Logo of Phnom Penh Post newspaper Phnom Penh Post - Mobility can be highway to hell

Mobility can be highway to hell

Mobility can be highway to hell

The downside of development is that for some a new road can be a pathway to

HIV infection.

"HIV can be a consequence of mobility," said Oum Sopheap,

WorldVision's program manager for HIV/AIDS. WorldVision runs "Strategic Aids

Reduction" projects along Route 4 and Route 1 precisely because of the link

between mobility and HIV.

"If a community is isolated [the people there]

may have less chance of contracting HIV, but if those same people go to the city

to find work then they will have a higher than average HIV risk," says Sopheap,

who argues that information is the key.

"If people have low access to

information then they are much more vulnerable," he says.

WorldVision has

been attempting to address that problem along Routes 1 and 2 for the past year.

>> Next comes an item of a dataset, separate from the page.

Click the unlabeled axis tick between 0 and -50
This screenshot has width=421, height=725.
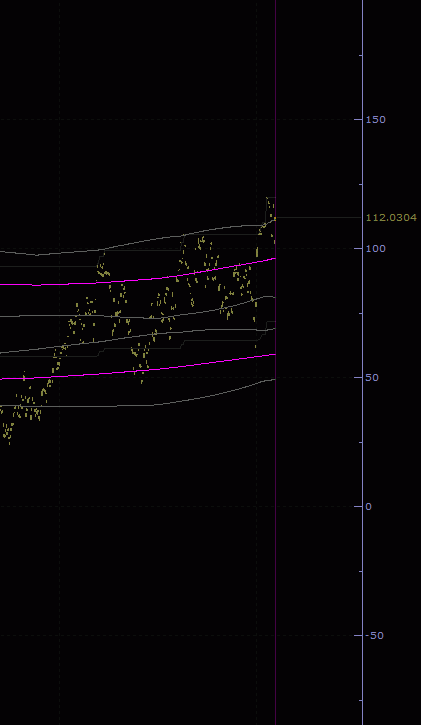tap(360, 571)

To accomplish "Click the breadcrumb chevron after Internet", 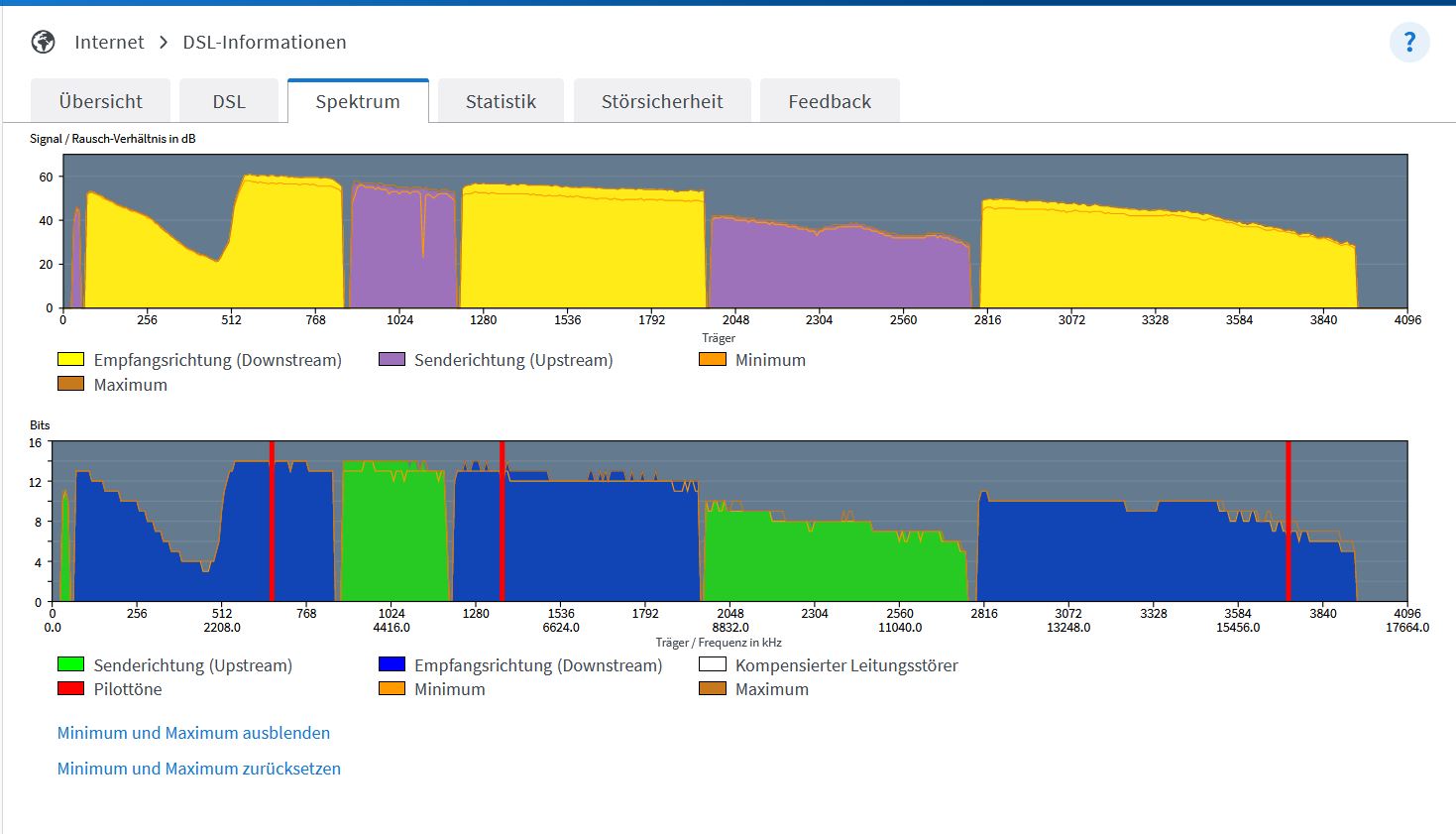I will click(x=164, y=43).
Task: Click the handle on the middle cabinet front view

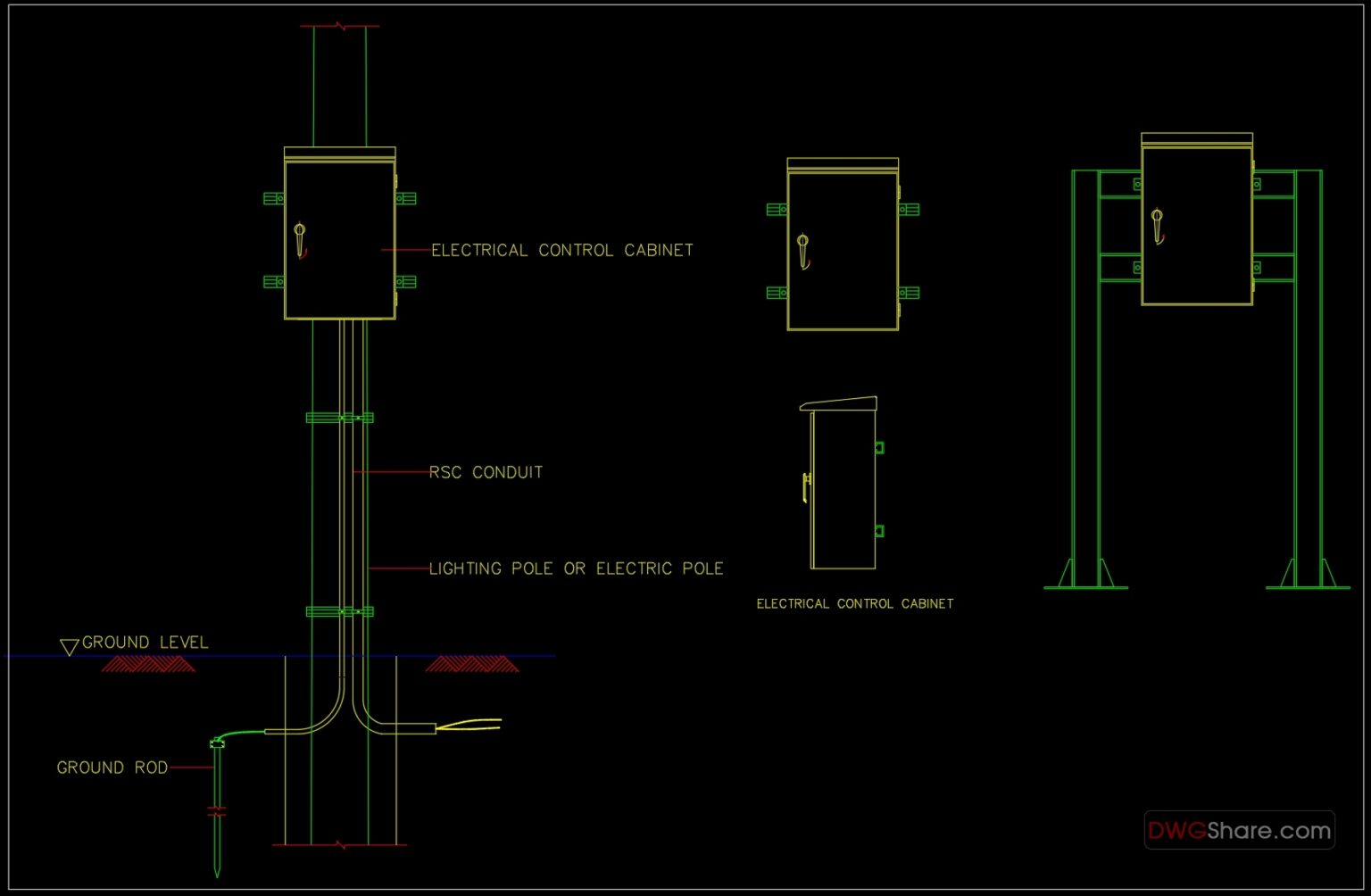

The program concentrates on the heavily populated sections of the roads covering

the first 100 kilometers from Phnom Penh along Route 4 and the first 70

kilometers of Route 1.

Sopheap cites Route 4 as an example of what can

happen when infrastructure is improved and industries are established on

transport routes.

"Along Route 4 there are more than 20,000 garment

factory workers. Most of them are mobile, or at least most have originally come

from the provinces. Then there are military bases along there with around 10,000

personnel, so that's a high risk area," he says.

"Sometimes the garment

girls go from the factories to the entertainment industry as beer girls or in

brothels. They come from the provinces to find work but they never go home," he

says.

"We provide information to people residing along the highway and we

provide HIV testing and counseling. We also take care of HIV positive people

with basic medication and give social and psychological services to their

families," Sopheap says of the program for addressing the causes and

consequences of HIV/AIDS.

New road construction also poses particular

challenges. Construction sites attract a large population of itinerant men, who

often live on site and, according to Sopheap, can introduce HIV to a previously

isolated area.

With the boom in national road construction, WorldVision

is looking to expand its programs along the new routes and introduce HIV/AIDS

components to other development programs running along Routes 2 and 3.

"HIV/AIDS goes across borders so we would like to join our programs with

WorldVision programs in Vietnam on Route 1 and Thailand along Route 5," says

Sopheap. "HIV prevention programs should always be a precondition [of road

construction]. Everyone needs to look at it that way."